Have you ever wanted to get started with DIY food fermentation but didn’t know how? Look no further.
Popular across cultures for centuries, fermented food is having a moment right now.
It is becoming ever more popular for health benefits, while during lock-down many people tried their hand at fermentation as they found more free time. I was one of those people.
Fermentation seemed daunting to get into at first but, once I got going, it became strangely addictive.
Why food fermentation? What’s in it for me?
Fermentation is essentially the controlled rotting of food. Sounds gross, right? But don’t let that put you off.
By this process, naturally occurring bacteria breaks down the food’s natural sugar into acid, specifically lactic acid, which creates more strains of good bacteria.
As such, fermented food is full of this good bacteria – also known as probiotics.
Food containing probiotics contribute to the well-being of your gut, specifically the microbiome that populates the large intestine.
Increasing your uptake of fermented food and strengthening the body’s microbiome has been shown to have many health benefits. This includes increased brain health, increased bone health, and reducing symptoms of irritable bowl syndrome. All in all, fermented food increases your overall general health.
A healthy gut microbiome could even be essential in long-term space missions!
How to get started with DIY food fermentation
You will need some tools before you can start making all your fermentation dreams come true.
Behind every good ferment is a good, durable jar. My jar of choice is the Kilner jar. However, other jar brands are available.
What I love about Kilner jars is they are designed to withstand the gas build-up the fermentation process creates. They even include their own fermentation kit to get you started, including an air lock so gas can escape without letting dreaded oxygen into the jar.
Before making your first ferment, you may want to carry out some research to decide what sort of food you want to make.
I began watching a lot of Bon Appetit videos during lock-down and was introduced to the wonderful world of fermentation through the It’s Alive series hosted by Brad Leone.
As well as providing great recipes that make fermentation easy, Brad does a great job of explaining the fermentation process for newbies.
What should I make first?
Food fermentation can be as basic or as advanced as you like.
There are three basic types of food fermentation:
- Lactic acid fermentation – when bacteria converts sugar into lactic acid in food such sauerkraut, kimchi, sourdough, yogurt and pickles.

Study material:

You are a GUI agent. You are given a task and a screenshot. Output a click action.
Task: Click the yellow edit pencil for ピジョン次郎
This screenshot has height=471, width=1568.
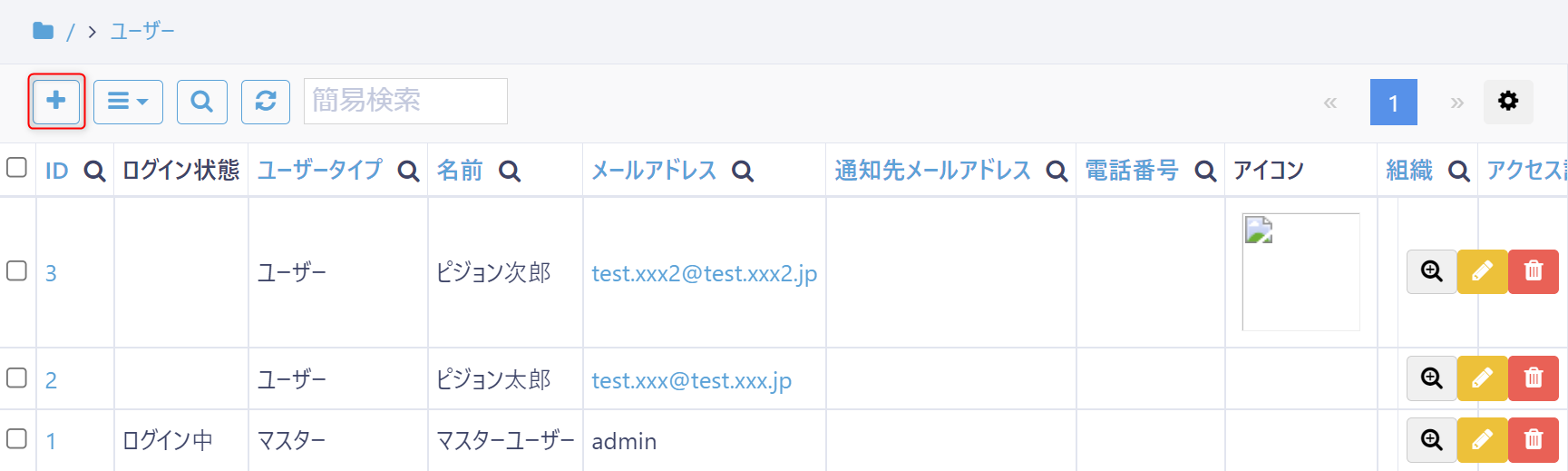[1482, 271]
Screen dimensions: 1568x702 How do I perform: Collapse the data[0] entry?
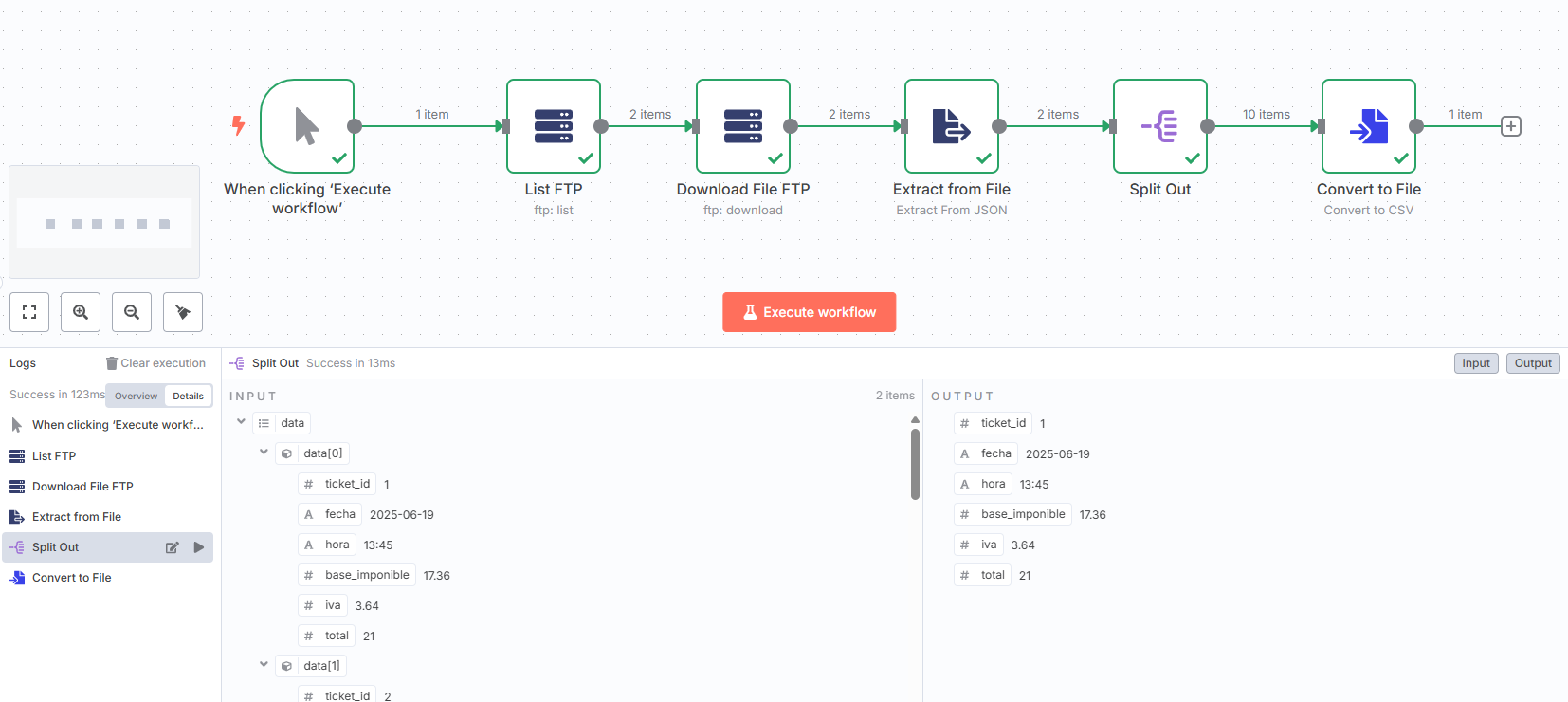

Exercise requirements:
1. In the food fermentation article, turn the paragraph beginning "What I love about Kilner jars" into a short bulleted list that keeps its main facts.
2. Resume the food fermentation article after its last sentence, picking up from the first of the three basic fermentation types it lists.

Responses to the tasks:
1.
- Kilner jars are designed to withstand the gas build-up that fermentation creates.
- They come with their own fermentation kit for getting started.
- The kit includes an air lock that lets gas escape without letting oxygen into the jar.

2.
- Ethyl alcohol fermentation – where sugar is broken down by yeast into alcohol and carbon dioxide, producing wine and beer.
- Acetic acid fermentation – fermentation of sugar from grains or fruit into sour-tasting flavours, creating apple cider vinegar.
If you’re just getting started, however, here a few recipes I would recommend trying:
The real star of lock-down, it seemed as though everyone was making their own sourdough. Making your own loaf is definitely comforting and highly rewarding. It can be tricky but, if you stick closely to a recipe, it’s easy enough.
Firstly you’ll need your own starter. This is fed for a few days before you make your first loaf as you will essentially be curating your own yeast. Put simply, a starter is just equal parts flour and water.
Keep it covered in a warm place, and you’ll see bubbles popping up. This is carbon dioxide releasing as a by-product of the fermentation process. It’s alive! After a few days, use the float test to check if your starter is bread-ready.
This beautiful Korean cabbage side dish is amazing and can be added to a variety of different dishes. Even better, it’s so easy to make. You’ll need a white (or napa) cabbage, salt, radish, Korean red pepper flakes (gochugaru), and any other vegetables you fancy.
If you haven’t tried kimchi before, give it a chance – it’ll blow your mind!
Did you know many hot sauces such as sriracha are fermented? It adds a lovely depth of flavour and, when you’re making your own, you can make it as spicy and flavoursome as you wish.
For my hot sauce I use the Bon Appetit recipe as a base to build from depending on what flavour profile I’m looking for.
I’ve made jalapeno and basil hot sauce using the Bon Appetit recipe as a base and even made a habanero and pineapple one.
A warning, though, the more fruit you add to your sauce, the more sugar – meaning the fermentation process speeds up a lot. Make sure you burp (twist the cap to release gas) your sauce every few days, or this will happen:
Near-misses with explosions aside, it’s a really fun recipe to try out and a great one to mess around with if you’re a fan of hot sauce!
So what are you waiting for? Take the leap and get started with DIY food fermentation today. It’s a great hobby to take up and the satisfaction it provides is second to none.